Operating Principles Of Key Modules in Humanoid Robots

The operating principle of key modules in humanoid robots revolves around the collaborative operation of the 'perception-decision-execution' closed-loop system.

 

Joint Module (Core of Execution)
The joint module is the foundation of robot movement, equivalent to human muscles and bones, and is mainly composed of the following components:

 

Servo Motor: Provides power, requiring high response speed and high torque density (e.g., peak knee torque can reach 150 N·m).

Reducer (such as harmonic drive, cycloidal drive): Converts the motor's high speed into the low speed and high torque output required by the joint while ensuring precision (backlash <1 arcminute).

Encoder: Real-time feedback of joint angles and speeds, used for closed-loop control.

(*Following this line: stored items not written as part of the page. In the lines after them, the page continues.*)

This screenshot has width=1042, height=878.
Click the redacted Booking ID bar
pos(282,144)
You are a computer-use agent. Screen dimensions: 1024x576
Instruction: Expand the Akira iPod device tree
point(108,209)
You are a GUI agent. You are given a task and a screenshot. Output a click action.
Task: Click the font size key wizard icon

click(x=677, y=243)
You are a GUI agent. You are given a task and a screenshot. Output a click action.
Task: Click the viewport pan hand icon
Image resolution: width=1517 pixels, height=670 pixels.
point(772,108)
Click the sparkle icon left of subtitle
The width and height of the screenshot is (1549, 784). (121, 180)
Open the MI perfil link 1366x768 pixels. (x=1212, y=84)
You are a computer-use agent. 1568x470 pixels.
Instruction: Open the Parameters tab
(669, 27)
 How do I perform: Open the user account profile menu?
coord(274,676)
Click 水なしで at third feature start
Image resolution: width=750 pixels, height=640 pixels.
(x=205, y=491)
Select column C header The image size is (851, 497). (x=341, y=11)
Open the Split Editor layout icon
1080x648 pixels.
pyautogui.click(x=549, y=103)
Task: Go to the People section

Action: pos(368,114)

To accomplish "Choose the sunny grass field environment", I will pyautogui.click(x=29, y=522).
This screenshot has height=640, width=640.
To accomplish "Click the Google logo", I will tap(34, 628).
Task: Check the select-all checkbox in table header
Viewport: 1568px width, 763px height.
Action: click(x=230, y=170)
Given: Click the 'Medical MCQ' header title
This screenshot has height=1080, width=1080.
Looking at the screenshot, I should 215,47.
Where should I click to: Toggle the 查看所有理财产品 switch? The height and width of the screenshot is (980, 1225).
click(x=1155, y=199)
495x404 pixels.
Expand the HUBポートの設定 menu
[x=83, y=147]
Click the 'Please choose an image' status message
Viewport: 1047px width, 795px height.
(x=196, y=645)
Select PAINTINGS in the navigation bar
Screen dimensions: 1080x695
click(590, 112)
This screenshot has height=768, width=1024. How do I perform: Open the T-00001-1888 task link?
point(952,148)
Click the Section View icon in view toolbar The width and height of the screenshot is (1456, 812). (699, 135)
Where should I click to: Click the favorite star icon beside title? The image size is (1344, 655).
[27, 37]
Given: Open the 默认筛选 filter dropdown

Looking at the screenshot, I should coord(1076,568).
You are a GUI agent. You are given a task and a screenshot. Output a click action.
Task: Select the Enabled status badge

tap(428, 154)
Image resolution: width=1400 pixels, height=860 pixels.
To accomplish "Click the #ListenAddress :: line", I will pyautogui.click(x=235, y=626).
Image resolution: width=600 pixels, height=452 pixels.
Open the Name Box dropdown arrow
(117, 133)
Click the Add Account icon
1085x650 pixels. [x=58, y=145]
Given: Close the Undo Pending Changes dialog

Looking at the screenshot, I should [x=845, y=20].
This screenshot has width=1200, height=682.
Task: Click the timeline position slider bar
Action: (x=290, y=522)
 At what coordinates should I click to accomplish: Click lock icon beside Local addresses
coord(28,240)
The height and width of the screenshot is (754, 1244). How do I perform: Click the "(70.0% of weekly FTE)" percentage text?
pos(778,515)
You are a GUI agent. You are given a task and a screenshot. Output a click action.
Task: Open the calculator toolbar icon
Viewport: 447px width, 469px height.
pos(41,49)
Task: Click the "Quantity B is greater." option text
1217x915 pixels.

Force/Torque Sensor (in some high-end joints): Monitors output force to achieve precise force control.

Typical Technological Breakthroughs: Cycloidal joint modules (such as Hechuan) combine high precision with high load capacity; self-developed joints (such as Xingshi Era l7) achieve peak torque of 400 N·m, supporting high-dynamic movements like street dancing.

 

Perception Module (Environmental and Status Sensing)
The perception system simulates human senses, capturing internal and external information in real time:

 

Visual Sensors (cameras + depth cameras): Recognize objects and build 3D maps (combined with SLAM algorithms).

IMU (Inertial Measurement Unit): Composed of accelerometers, gyroscopes, and magnetometers, monitoring posture and balance in real time.

Tactile/Force Sensors: Installed in hands and soles to sense contact force and friction (e.g., avoiding breaking a cup when gripping).

Joint Encoders: Provide feedback on joint positions to ensure action accuracy.

Trend: Starting from 2026, dexterous hands generally integrate array-type tactile sensors (electronic skin) to enhance fine manipulation capabilities.